In order to raise healthy plants, we need further amplification of the materials which, by nature, appear in our water. This involves primarily nitrogen (N), phosphate (P), and potassium (K). A formulated combination of these materials is available in shops, and is called 'NPK solution'. We differentiate the different nutrients in order of importance. We call the most important the primary nutrients; - the NPK combination just mentioned. The secondary nutrients follow; namely magnesium (Mg), and calcium (Ca). Finally, there is a group of micro-nutrients, also called trace elements. Sulphur (S), iron (Fe), manganese (Ma), boron (B), zinc (Zn), and copper (Cu) belong to this group, among others.

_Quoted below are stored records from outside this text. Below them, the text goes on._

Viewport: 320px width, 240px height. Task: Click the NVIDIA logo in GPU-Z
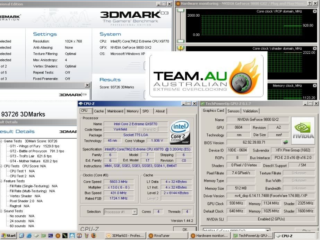click(x=303, y=130)
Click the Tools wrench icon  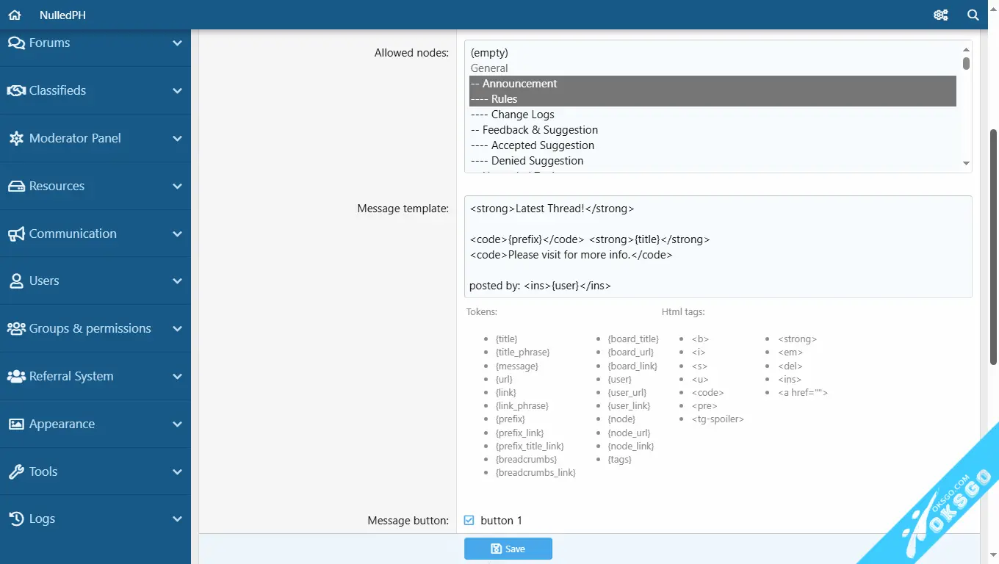(x=16, y=471)

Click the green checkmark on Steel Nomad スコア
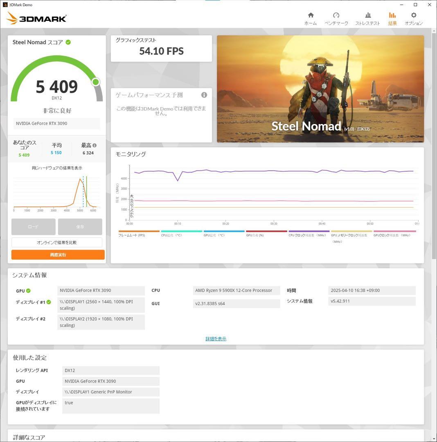coord(68,42)
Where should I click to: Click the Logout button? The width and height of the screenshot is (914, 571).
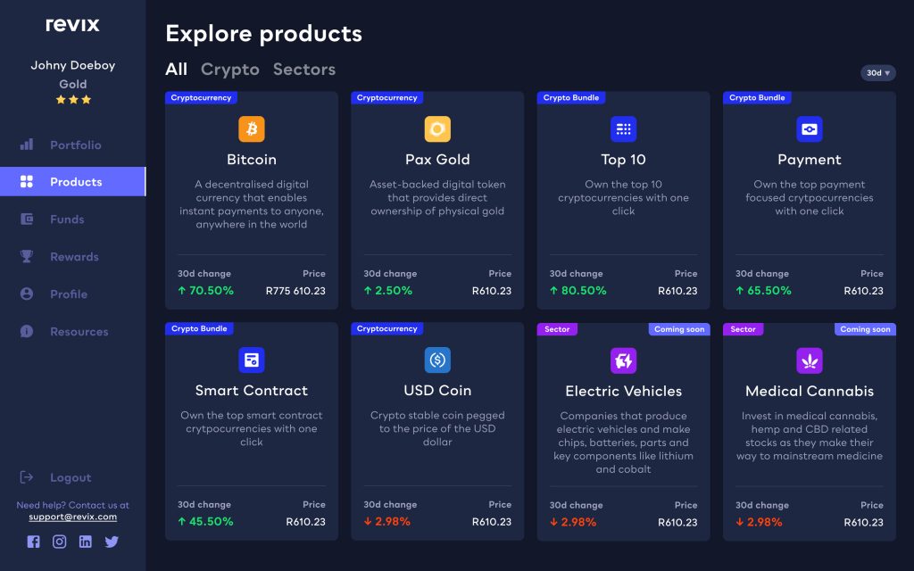tap(70, 477)
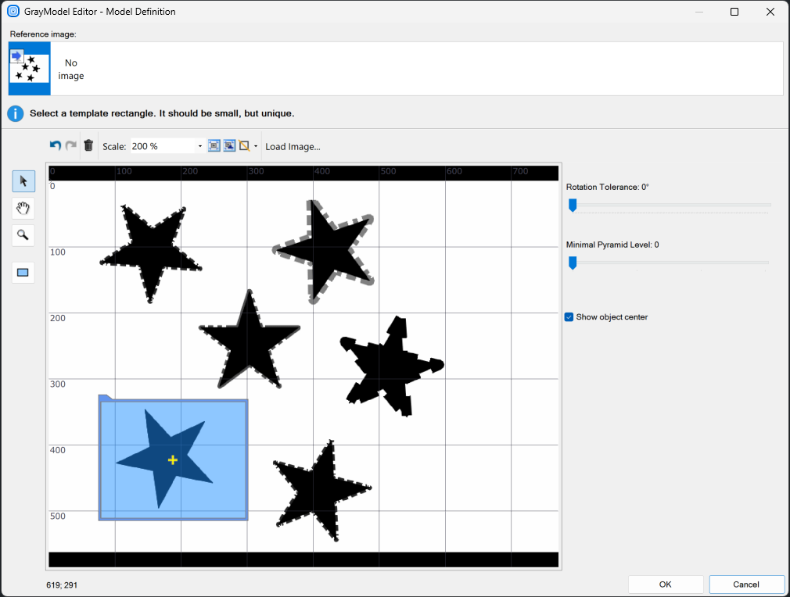This screenshot has height=597, width=790.
Task: Select the arrow pointer tool
Action: [23, 181]
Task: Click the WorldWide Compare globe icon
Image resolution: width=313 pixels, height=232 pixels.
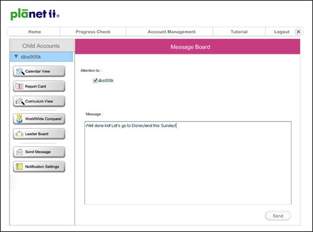Action: 19,119
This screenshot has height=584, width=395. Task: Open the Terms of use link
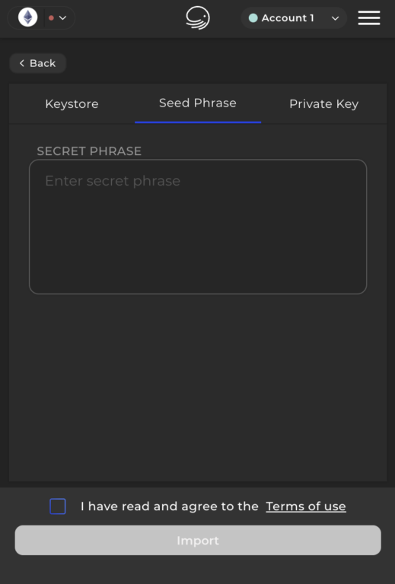pos(306,506)
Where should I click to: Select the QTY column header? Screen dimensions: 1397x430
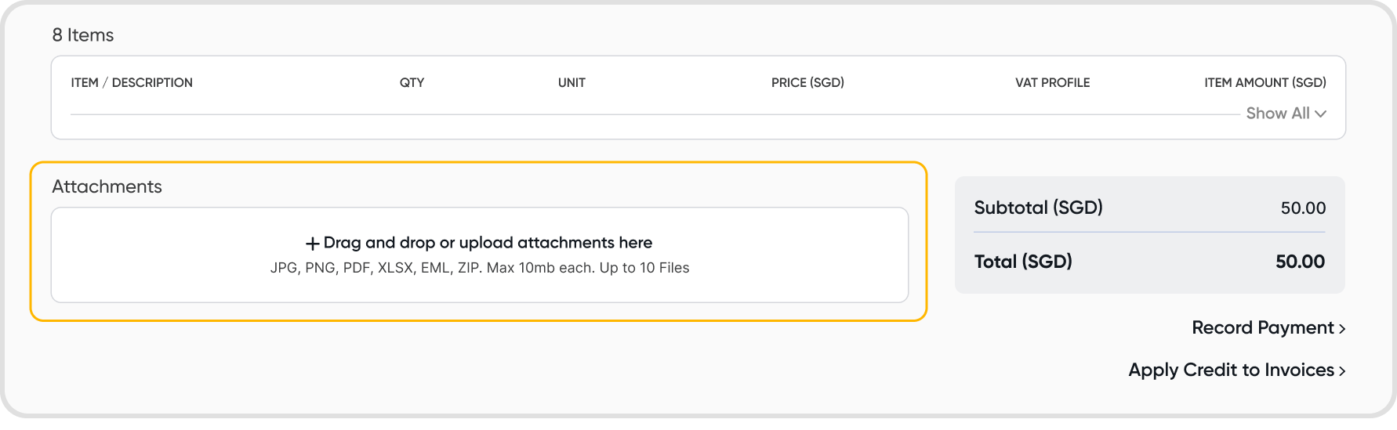pos(412,83)
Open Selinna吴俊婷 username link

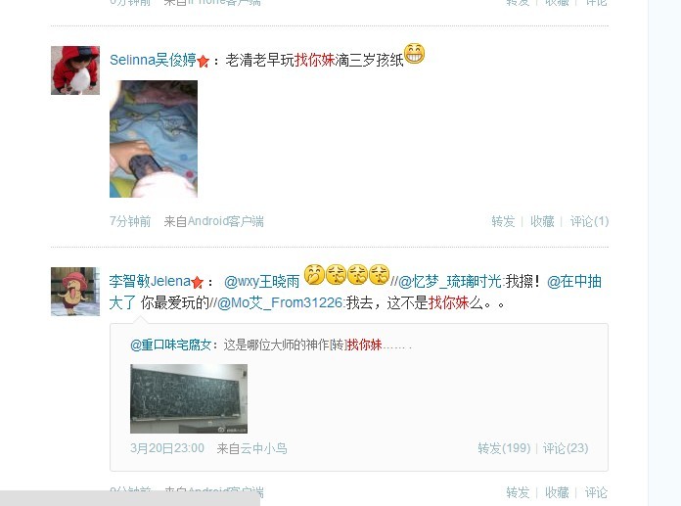point(153,60)
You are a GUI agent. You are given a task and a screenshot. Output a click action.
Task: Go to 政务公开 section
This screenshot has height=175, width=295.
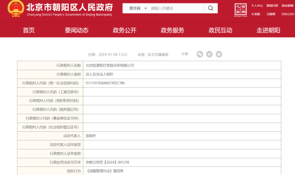[x=125, y=30]
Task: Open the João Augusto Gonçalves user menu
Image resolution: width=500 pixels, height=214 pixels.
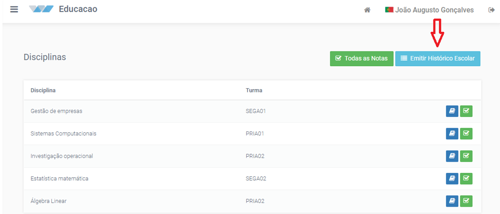Action: pos(429,10)
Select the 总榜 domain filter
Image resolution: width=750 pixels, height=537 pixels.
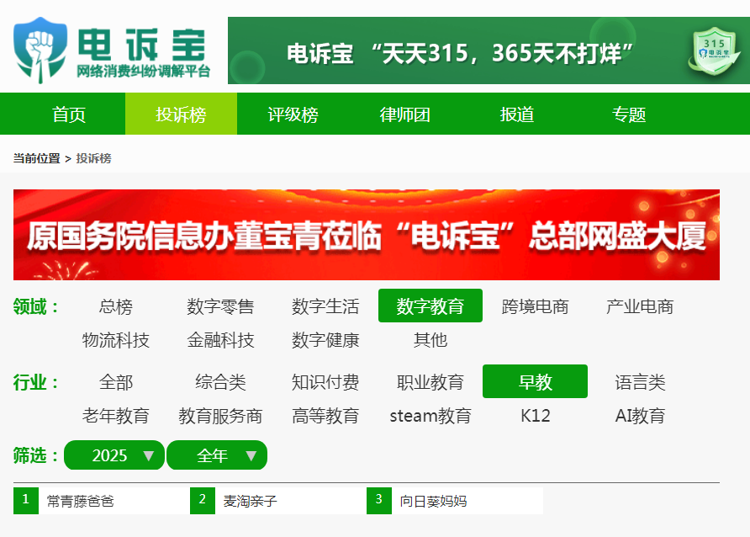click(x=116, y=306)
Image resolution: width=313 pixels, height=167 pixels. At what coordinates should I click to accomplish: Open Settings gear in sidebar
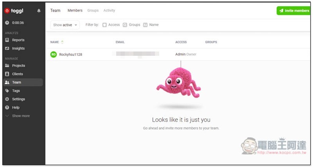(7, 99)
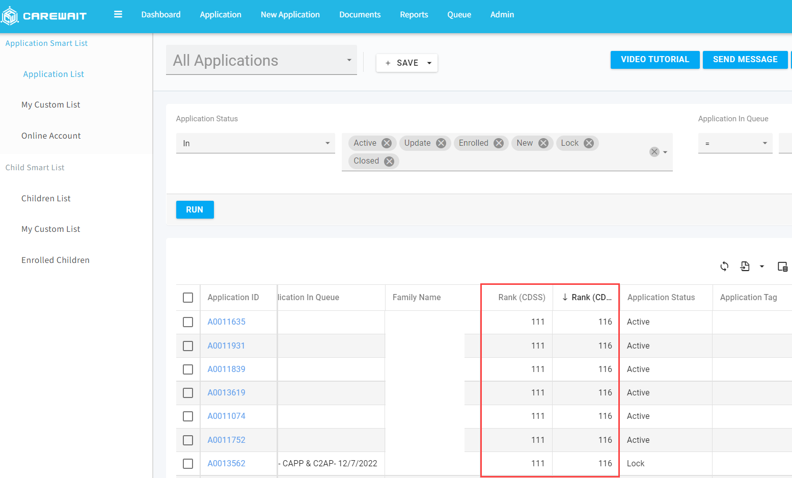This screenshot has height=478, width=792.
Task: Click the export file icon
Action: click(x=745, y=266)
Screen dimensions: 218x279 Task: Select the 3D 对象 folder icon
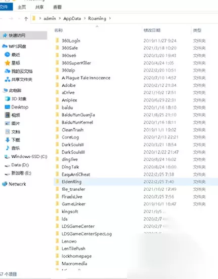[x=8, y=99]
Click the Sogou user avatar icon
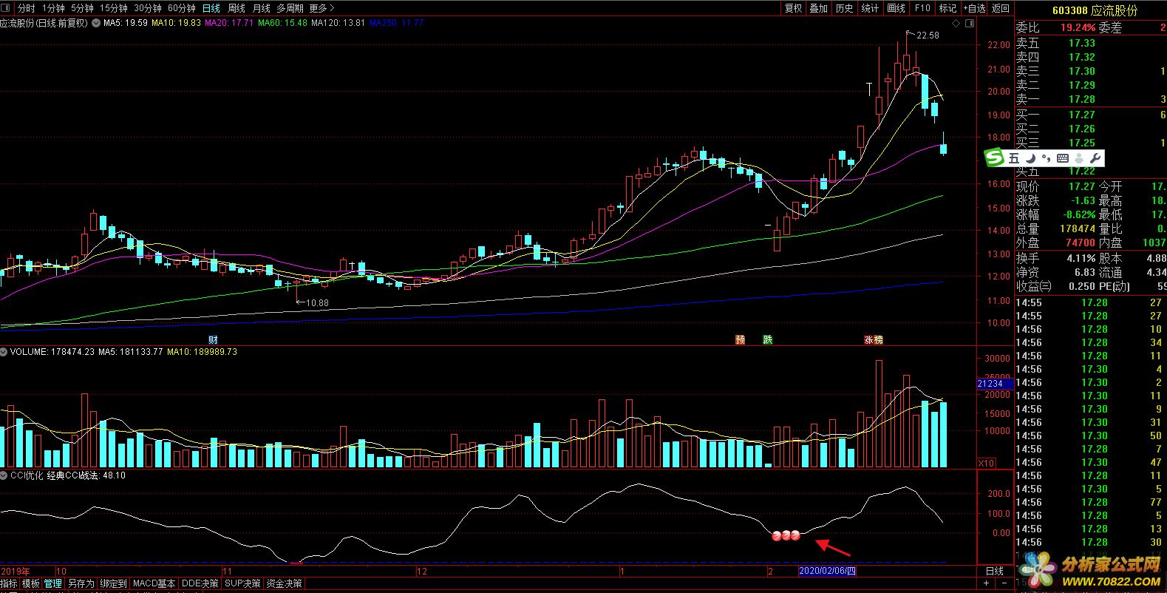This screenshot has height=593, width=1167. 1079,158
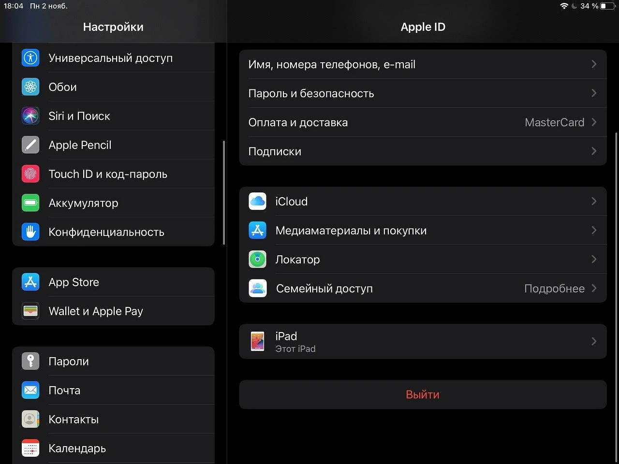Select App Store in settings sidebar
The image size is (619, 464).
tap(113, 282)
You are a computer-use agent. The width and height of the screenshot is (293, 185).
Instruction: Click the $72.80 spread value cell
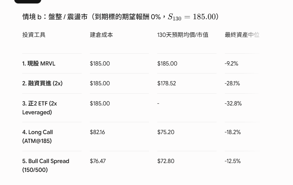tap(166, 161)
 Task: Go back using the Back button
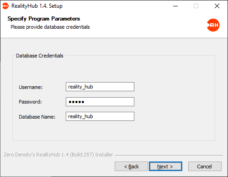click(131, 167)
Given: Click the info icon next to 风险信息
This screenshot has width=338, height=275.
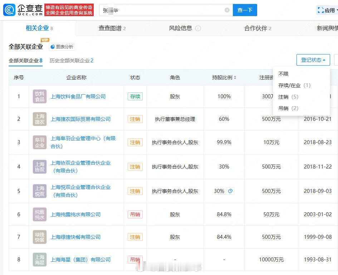Looking at the screenshot, I should click(198, 28).
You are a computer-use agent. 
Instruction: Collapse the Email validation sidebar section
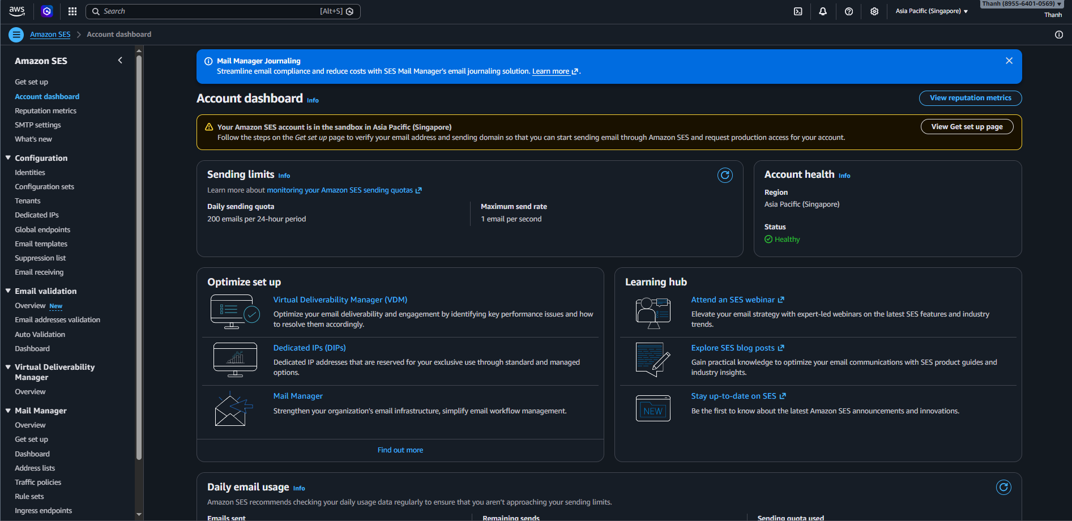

INTAKE AND TRANSPORT OF MATERIALS

Water, and the nutrients dissolved in it (salts), is absorbed through the root hairs of the plant. The condition of the soil plays an important role. Hard dirt allows little space for water to reach the root hairs, a looser soil has much more space, while rockwool substrate can guarantee a good water supply. Root hairs are very important. When they don't work well, the plant receives too little water and food. Growth is retarded. Root hairs are very sensitive; they can easily be damaged by exposure to air and light. Moreover, you can ruin them by careless transplanting, or just by exposure. The intake of water and nutrients requires energy from the plant, so oxygen and glucose are necessary. Ultimately, temperature is a limiting factor.

 

well done mate ,
you really know your shit . this information was very useful , to know the whole structure of how marijuana works ( any plant infact )
thanks for handing down the knowledge

TUMEKE

 

To think I was ready to answer: "this is a stem, this is a leaf, this is a bud..."

 

Fucking beautiful man, I was ready to go crack open my AP bio notes but you beat me to it.